Visual Music: The Animation of Norman McLaren

By Nancy Harrison

norman-mclaren.jpgNorman McLaren

"For myself, indeed, with an abstract film, the most pleasing forms are those which come closest to music. There must be visual equivalence. Movies move! How it moves is as important as what moves" – Norman McLaren

Although born and educated in Scotland, Norman McLaren (1914-1987) became Canada’s best-known animator through his work at the National Film Board of Canada, winning both an Oscar (for his 1952 anti-War Neighbours) and a Palme d’Or (Blinkity Blank, 1955). Best known as a pioneer of the camera-less technique of drawing directly onto film, frame by frame with pen and ink, overall his work incorporated pastels, stop motion, paper cut-outs, flip book, pixilation, glass sheets and chalk drawings. Continually innovative and experimental, his films are luminous, complex and brilliant.

neighbours-norman-mclaren.jpgNeighbours, 1952

For me, growing up in Canada in the 60s and 70s, McLaren’s animations were a pervasive presence in everyday life, continually popping up to seep into my conscience. Late night television on CBC would yield surprise harvests at irregular hours. My entire school years were peppered with his works – a slightly rackety 16mm projector would be taken from the cupboard, the film awkwardly threaded through, the lights would go out and wondrous things would suddenly appear. For although essentially abstract, his films leant themselves easily to most subjects – Neighbours illustrated the Cold War for Politics; History – and the dreaded French class – featured C’est l’aviron (1944) and La Poulette Grise (1947) from his series on Quebecois chanson; Art teachers prodded our creativity with Love on the Wing (1938), Hen Hop (1942) and Blinkity Blank .

But it was the Music teachers who had the richest banquet of all from which to choose – Serenal (1959), Boogie Doodle (1940) and Begone Dull Care (1949) were all to follow on, in later years, from early First Grade sing-along screenings of Alouette (1944). For music is the essential element to McLaren’s films: all virtually dialogue-free, his use of music is not as an accompaniment to the images, but the very reason for the images. McLaren wrote that when he listened to music he would see abstractions in his mind – upon seeing his first abstract film in 1934 he realised that he had found a way in which he could make these inner abstractions visible to others. In this he succeeded to brilliant effect: his films are as pure a visual representation of music as is possible – music as film. Films which, screened mute, would just as effortlessly create a soundtrack in the mind of the viewer.

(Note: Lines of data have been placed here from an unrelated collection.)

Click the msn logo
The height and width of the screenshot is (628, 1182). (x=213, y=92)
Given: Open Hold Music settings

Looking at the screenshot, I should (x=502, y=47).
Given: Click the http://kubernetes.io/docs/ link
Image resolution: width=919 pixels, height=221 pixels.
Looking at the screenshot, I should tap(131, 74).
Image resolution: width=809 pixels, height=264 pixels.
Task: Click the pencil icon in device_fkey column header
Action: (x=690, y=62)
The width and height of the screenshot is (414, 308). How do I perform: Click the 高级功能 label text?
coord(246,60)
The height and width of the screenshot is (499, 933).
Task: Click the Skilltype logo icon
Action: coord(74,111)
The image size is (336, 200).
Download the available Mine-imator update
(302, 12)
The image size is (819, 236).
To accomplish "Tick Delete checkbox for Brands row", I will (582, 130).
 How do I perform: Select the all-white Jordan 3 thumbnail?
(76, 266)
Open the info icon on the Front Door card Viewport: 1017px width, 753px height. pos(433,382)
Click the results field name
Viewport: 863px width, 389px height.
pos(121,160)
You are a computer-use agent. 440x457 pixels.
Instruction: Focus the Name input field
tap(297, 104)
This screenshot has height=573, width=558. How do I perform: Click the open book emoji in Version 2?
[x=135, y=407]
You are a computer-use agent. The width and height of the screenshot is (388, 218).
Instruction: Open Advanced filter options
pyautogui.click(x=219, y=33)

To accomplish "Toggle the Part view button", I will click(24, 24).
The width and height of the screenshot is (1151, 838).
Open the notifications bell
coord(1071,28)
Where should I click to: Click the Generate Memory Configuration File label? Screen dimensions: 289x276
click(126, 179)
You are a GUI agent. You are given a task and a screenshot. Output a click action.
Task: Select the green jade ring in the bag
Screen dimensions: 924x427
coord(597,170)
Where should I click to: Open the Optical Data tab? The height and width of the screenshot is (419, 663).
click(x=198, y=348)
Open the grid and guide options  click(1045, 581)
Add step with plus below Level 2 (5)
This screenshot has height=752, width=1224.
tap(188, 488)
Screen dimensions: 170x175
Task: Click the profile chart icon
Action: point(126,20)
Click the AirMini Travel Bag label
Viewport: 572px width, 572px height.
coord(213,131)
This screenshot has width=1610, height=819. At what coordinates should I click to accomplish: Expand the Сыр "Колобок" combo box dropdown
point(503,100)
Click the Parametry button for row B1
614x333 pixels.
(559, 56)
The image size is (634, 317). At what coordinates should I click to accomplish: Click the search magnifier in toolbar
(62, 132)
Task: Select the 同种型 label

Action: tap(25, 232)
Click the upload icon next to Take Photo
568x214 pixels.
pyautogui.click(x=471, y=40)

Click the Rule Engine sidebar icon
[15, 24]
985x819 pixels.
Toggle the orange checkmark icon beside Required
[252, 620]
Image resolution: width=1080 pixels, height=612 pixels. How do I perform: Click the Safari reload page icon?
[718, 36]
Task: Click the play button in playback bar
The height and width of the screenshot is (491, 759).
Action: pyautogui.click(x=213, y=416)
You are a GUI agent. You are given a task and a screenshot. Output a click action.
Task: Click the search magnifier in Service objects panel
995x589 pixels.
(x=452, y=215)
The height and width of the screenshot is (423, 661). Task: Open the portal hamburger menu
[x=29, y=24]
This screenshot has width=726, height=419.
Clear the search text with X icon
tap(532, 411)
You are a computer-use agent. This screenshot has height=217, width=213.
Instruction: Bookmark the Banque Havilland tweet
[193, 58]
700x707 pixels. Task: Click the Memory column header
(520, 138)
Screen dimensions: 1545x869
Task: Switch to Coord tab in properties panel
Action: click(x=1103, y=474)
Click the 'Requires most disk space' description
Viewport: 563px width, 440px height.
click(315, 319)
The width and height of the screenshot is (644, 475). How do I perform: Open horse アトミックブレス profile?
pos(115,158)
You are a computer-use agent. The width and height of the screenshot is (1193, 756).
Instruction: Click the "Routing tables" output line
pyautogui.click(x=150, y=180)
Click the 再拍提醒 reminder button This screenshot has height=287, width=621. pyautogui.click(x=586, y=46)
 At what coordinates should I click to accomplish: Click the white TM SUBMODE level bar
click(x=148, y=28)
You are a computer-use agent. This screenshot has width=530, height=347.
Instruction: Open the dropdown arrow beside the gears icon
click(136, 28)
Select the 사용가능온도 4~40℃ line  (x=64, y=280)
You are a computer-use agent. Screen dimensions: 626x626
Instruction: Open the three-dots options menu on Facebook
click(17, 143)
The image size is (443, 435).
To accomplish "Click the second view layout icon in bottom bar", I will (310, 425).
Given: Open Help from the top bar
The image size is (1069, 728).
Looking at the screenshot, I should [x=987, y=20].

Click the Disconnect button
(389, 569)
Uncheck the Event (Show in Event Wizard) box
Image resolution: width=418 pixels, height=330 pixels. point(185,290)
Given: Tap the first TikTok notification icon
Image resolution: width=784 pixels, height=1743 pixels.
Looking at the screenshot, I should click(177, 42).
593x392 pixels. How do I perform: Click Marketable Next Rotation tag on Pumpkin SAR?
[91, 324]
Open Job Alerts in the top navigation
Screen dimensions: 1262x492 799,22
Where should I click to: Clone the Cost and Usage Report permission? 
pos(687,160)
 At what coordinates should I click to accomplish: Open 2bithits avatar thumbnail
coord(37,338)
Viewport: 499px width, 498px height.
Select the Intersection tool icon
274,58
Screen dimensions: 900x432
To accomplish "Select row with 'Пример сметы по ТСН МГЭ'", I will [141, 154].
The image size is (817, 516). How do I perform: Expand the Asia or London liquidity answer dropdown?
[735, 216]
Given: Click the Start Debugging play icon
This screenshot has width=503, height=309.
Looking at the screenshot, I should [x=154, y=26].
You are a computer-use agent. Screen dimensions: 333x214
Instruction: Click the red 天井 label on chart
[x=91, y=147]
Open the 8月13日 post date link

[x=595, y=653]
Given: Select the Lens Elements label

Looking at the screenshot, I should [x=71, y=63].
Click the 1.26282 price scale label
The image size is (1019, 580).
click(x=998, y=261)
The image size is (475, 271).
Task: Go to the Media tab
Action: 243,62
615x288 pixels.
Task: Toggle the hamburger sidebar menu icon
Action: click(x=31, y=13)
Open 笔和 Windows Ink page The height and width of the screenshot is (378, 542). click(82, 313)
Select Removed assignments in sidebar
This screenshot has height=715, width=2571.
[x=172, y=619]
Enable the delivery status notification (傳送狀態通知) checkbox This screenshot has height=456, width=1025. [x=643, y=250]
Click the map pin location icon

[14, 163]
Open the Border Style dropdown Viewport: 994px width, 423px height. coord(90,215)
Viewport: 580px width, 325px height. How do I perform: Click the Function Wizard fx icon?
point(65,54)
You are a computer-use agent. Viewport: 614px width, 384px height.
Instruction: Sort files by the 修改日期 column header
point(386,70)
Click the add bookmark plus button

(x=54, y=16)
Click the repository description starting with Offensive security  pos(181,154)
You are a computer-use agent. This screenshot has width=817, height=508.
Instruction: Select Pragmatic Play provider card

blinkity-blank-norman-mclaren.jpgBlinkty Blank, 1955

McLaren incorporated a huge variety of music into his films – Ravi Shankar’s sitar in A Chairy Tale (1957), Glenn Gould’s Bach in Spheres (1969), panpipes in Pas de Deux (1968), fiddle in Hen Hop , a Trinidadian string band in Serenal, a joyous Oscar Peterson jazz piano soundtrack for the brilliant Begone Dull Care. But beyond music itself, as a sound pioneer he experimented as early as 1939 with synthetic sound by painting and scratching (and later developing a method of photographing sound card patterns) directly on the soundtrack area of the film stock – a technique he called ‘animated sound’. This can be heard to great effect in Blinkity Blank, and the highly abstract – and unfinished (McLaren felt it to be “…too esoteric, even for my taste”) – The Flicker Film (1961).

The NFB, where McLaren worked for 42 years, founding the Animation department, has collected all of his works together in a 7 DVD boxed set, including early films from the Glasgow School of Art and the GPO, together with uncompleted films. Presented thematically, the set also contains 15 short analytic documentaries, technical notes, interviews and an 85-page (bilingual) illustrated booklet, for a complete masterclass on this visionary and inventive artist.